No livro (que Bradbury escreveu na biblioteca da Universidade de Los Angeles, numa máquina datilográfica que alugava por hora), o protagonista Guy Montag é um bombeiro [aqui, há um trocadilho com a palavra inglesa fireman, que significa bombeiro, mas, ao pé da letra é “homem de fogo”] que queima coisas, inclusive livros, ao invés de apagar incêndios. No futuro imaginado por Bradbury, as vidas das pessoas são controladas pela televisão que, para a maioria das pessoas, significa telas múltiplas do tamanho de muros que transmitem espetáculos triviais, maçantes e embrutecedores com os quais os cidadãos do futuro ficam obcecados.

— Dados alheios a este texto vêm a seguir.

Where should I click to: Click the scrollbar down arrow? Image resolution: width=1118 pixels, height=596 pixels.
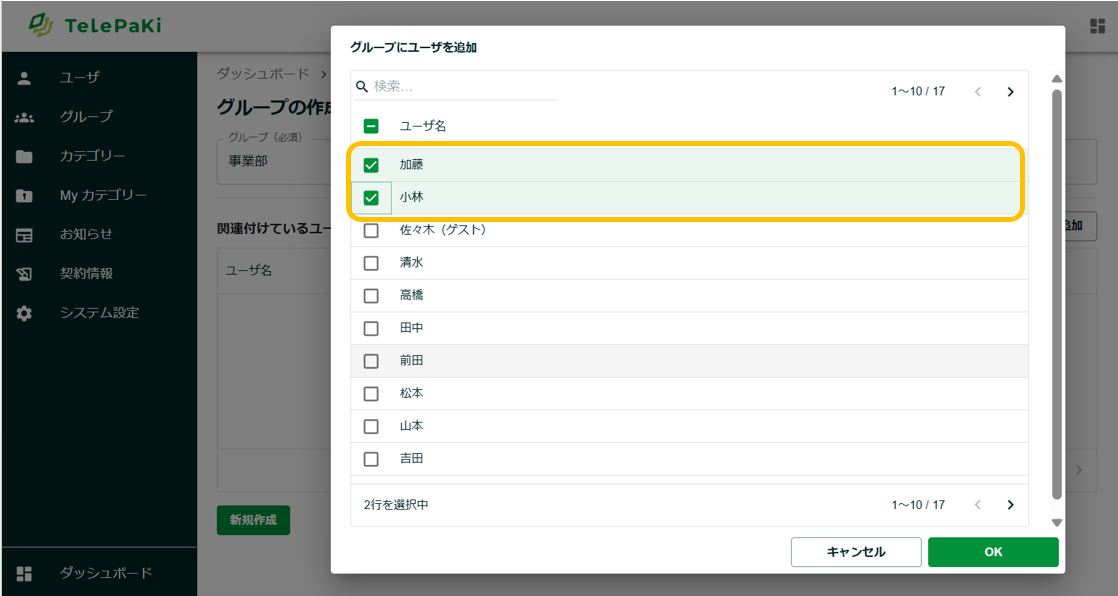pyautogui.click(x=1057, y=522)
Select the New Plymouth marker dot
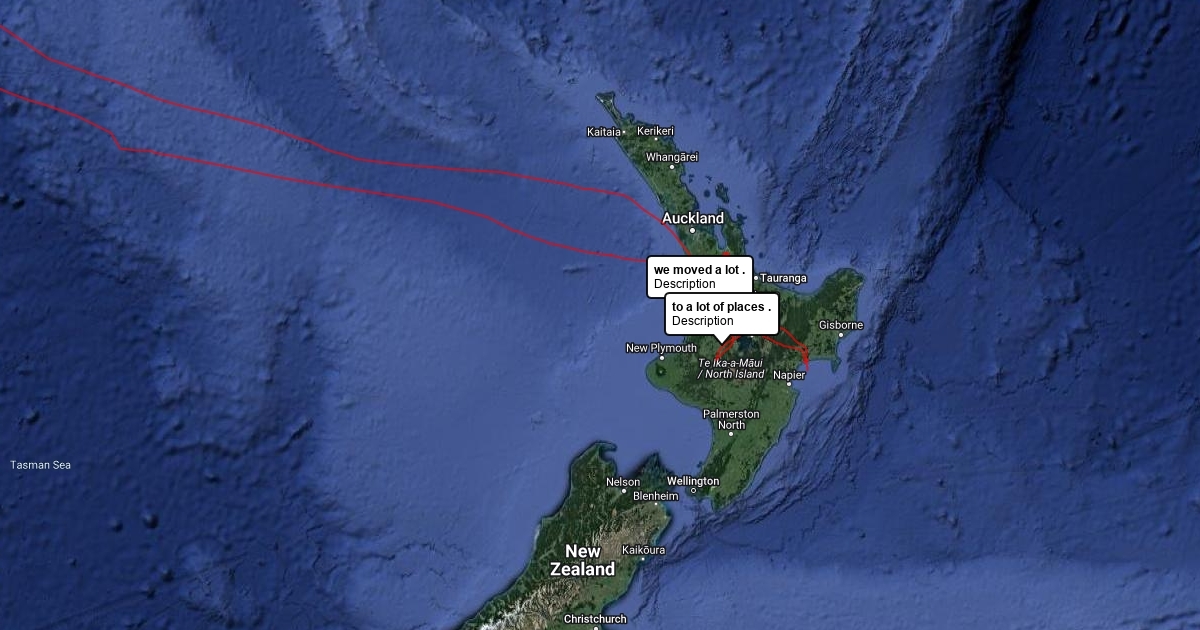The height and width of the screenshot is (630, 1200). click(661, 358)
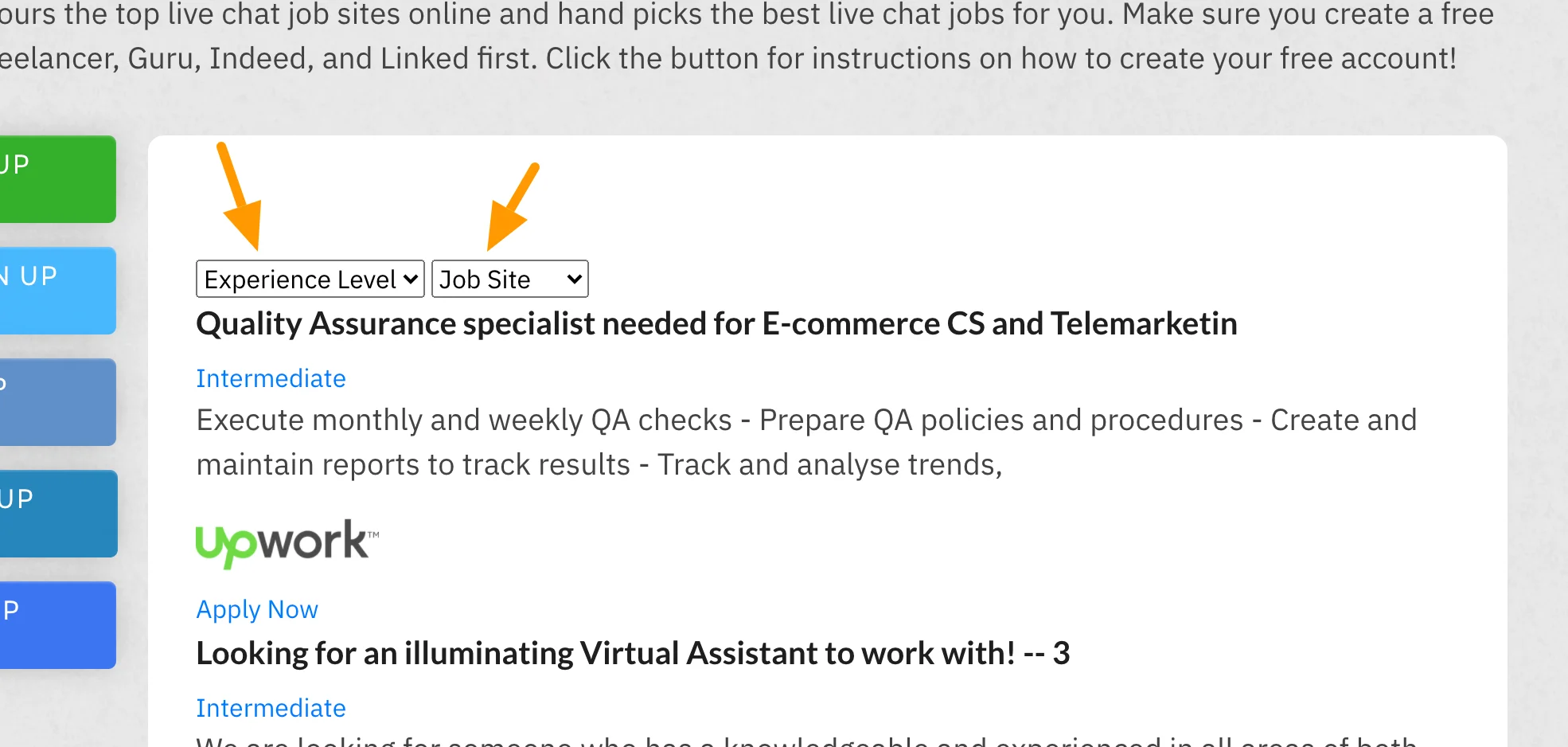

A mulher de Montag é uma dessas pessoas e, à medida que ele vai se afastando dela, fica fascinado pelos livros que estaria queimando. O livro termina (alerta total) com uma guerra nuclear que, aparentemente, destrói quase toda a civilização.
Oefeito soporífero da televisão
Embora, em Fahrenheit 451, os livros sejam ilegais, Bradbury disse, em entrevistas, que seu principal objetivo não era denunciar a censura (embora esta seja claramente um subtema), e sim, tentar apresentar um quadro mostrando para onde a sociedade poderia estar se dirigindo, à medida que os livros e outras formas de comunicação e entretenimento vinham sendo substituídos pelo que ele considerava alternativas vazias e frívolas, como os espetáculos de televisão. Nesse futuro, Bradbury asseverava que os livros se tornariam ilegais porque as próprias pessoas se tornariam cada vez mais anti-intelectuais e os considerariam suspeitos. Nada de surpreendente, talvez, no fato de ele não ser adepto de livros eletrônicos.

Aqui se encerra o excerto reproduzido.